2. “The End of the World” – Pet Shop Boys
“It’s just a boy or a girl. It’s not the end of the world.”
As much as I really, really wanted to put the Pet Shop Boys’ covers of “Always on My Mind” or “I Started a Joke” on this list, I decided to keep the theme of original songs only. But these guys have always been my favorite of the trifecta that includes Depeche Mode and New Order. I’ve always thought they have a better ear for melody, and let’s face it, Neil Tennant’s voice…get out of here. It’s so good. This was actually the first song I’d ever heard by the ‘80s synthpop duo, and to this day I believe it’s their best. The beauty lies in the simplicity of the message. Breakups hurt, but at the end of the day, it’s just a boy or a girl, and the most important thing left is for you to love yourself. A lasting love will come to you one day, and heartbreak most certainly is not the end of the world. I think we all need to be told this every once in awhile, whether from a friend or from music. In terms of melody, it’s probably the catchiest song on their 1990 masterwork “Behaviour,” which immediately appeals, but it’s also one of the fastest paced, which makes it extremely danceable if you’re in a retro mood. All in all, if you’re looking for a pick me up if you’re feeling lonely, this is the one for you.
1. “I Wish We Were Leaving” – Bright Light Bright Light (feat. Elton John)
“One day you’ll be so good for somebody, and one day you’ll make somebody so happy.”
Looks like went on a synthpop/heartbreak kick on this list, but what can I say?
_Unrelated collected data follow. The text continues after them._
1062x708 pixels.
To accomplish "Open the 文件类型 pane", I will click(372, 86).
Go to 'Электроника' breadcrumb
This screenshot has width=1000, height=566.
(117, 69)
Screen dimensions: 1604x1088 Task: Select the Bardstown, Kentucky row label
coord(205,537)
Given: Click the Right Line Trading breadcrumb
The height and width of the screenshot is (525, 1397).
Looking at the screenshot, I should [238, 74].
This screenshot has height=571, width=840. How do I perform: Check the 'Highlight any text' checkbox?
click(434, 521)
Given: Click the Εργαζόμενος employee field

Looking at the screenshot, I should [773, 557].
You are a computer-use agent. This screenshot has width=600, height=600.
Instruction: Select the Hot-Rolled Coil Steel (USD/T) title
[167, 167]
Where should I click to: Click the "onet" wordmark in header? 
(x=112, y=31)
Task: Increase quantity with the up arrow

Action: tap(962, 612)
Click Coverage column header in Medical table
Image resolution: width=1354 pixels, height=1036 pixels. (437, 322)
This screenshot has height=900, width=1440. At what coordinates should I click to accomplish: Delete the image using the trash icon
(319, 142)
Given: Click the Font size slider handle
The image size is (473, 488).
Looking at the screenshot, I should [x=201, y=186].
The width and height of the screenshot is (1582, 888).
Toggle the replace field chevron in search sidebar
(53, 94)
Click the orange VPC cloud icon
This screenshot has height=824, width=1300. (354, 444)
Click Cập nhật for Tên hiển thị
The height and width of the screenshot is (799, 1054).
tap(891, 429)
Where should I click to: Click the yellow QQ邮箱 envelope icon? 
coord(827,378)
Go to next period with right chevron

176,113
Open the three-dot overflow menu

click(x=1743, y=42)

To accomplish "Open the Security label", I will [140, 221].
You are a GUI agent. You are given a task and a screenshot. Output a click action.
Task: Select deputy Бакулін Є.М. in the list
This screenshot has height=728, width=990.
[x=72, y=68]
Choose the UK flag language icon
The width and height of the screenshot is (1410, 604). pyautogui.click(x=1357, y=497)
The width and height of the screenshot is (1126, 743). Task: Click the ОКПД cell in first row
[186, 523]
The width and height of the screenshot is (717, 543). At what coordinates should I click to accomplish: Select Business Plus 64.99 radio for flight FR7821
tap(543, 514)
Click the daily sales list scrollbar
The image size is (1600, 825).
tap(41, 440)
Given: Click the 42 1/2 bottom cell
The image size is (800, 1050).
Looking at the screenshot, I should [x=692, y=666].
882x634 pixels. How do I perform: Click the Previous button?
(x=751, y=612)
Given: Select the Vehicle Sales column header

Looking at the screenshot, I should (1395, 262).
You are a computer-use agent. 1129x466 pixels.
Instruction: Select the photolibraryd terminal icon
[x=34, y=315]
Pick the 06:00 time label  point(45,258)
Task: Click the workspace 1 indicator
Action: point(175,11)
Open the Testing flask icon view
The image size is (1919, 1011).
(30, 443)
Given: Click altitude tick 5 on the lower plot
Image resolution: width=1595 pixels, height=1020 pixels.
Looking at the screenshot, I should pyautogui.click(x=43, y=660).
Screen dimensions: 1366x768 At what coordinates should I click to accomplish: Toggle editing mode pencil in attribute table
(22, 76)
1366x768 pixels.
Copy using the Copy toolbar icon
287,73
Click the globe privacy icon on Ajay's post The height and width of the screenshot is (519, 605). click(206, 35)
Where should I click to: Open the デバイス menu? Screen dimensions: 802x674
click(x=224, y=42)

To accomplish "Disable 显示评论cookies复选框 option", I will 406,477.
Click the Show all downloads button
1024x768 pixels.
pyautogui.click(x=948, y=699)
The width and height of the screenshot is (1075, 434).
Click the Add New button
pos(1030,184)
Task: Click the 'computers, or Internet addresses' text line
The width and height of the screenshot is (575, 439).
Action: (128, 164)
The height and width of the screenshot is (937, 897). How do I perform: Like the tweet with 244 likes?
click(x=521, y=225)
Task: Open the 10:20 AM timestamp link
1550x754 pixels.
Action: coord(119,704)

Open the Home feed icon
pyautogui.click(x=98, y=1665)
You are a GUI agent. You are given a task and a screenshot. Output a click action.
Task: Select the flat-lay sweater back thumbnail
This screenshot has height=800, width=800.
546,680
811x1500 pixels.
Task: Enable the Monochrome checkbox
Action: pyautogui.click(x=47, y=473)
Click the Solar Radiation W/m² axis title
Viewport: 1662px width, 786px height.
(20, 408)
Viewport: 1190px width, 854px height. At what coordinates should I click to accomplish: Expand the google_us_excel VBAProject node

Most of the best songs ever written deal with relationships. I’ve also covered double ground with my last pick, with English synthpop artist Bright Light Bright Light (Rod Thomas) AND Elton John. This song has everything I’m looking for in a synthpop track: lush, sweeping textures, incredibly emotional vocal delivery, and hooks for days. Despite the title of the record that this song is from, “Life is Easy,” this song is about something that is anything but: dealing with the fact that a partner no longer loves you, has left you, or simply doesn’t have mutual feelings. Either way you slice it, it’s about a mighty blow to the heart. The lyrics here are both devastating in the way they deal with what could have been and what we all want out of love, but graceful in their admission of letting the object of our affection go and live a beautiful life of their own. Thomas’ singing will give you chills with its clarity and honesty, and Elton John is always a legendary addition. He’s still got it, by the way. The choral background is heavenly and gives the song an angelic feeling that carries it right to its gentle end. This is a must hear if you haven’t yet.